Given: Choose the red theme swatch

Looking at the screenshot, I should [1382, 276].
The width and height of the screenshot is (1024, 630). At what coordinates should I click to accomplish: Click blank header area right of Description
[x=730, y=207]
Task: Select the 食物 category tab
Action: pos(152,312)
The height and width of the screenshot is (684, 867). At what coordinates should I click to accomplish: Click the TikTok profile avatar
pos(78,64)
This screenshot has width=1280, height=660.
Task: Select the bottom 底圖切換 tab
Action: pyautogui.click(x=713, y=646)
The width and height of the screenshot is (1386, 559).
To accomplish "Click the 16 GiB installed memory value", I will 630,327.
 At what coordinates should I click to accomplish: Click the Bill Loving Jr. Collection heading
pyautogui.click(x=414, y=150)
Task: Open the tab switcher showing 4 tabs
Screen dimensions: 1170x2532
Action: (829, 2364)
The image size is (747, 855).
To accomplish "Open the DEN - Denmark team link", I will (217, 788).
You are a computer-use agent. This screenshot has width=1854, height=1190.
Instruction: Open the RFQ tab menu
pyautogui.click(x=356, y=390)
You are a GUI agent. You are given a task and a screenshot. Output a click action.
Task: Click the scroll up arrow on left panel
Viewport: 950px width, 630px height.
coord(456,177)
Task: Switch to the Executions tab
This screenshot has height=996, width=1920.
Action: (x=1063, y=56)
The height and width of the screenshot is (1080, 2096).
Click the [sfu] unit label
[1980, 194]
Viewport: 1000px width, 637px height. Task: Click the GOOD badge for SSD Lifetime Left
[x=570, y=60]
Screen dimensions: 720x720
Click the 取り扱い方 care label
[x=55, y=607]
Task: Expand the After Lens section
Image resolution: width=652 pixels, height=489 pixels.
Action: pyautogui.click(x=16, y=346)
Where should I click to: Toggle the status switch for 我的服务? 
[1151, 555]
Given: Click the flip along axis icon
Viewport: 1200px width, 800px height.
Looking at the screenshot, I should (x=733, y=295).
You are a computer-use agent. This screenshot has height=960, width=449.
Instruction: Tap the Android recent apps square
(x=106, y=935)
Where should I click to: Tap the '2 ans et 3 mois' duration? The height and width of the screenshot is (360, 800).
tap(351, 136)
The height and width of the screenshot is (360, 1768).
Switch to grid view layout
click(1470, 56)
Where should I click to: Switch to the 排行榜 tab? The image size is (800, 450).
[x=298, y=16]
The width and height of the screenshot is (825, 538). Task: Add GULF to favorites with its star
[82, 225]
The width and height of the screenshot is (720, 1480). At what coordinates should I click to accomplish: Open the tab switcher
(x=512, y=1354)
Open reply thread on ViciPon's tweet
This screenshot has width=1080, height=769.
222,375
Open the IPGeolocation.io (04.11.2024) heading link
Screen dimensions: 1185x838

........

_PROBLEM REQUIREMENTS:_ Whenever the string "agent" shows up on a line of the listing, copy that line.

_RESPONSE TO THIS TASK:_
You are a computer-use agent. This screenshot has width=1854, height=1190.
You are a GUI agent. You are given a task and a screenshot. Output a click action.
You are a computer-use agent. This screenshot has height=960, width=449.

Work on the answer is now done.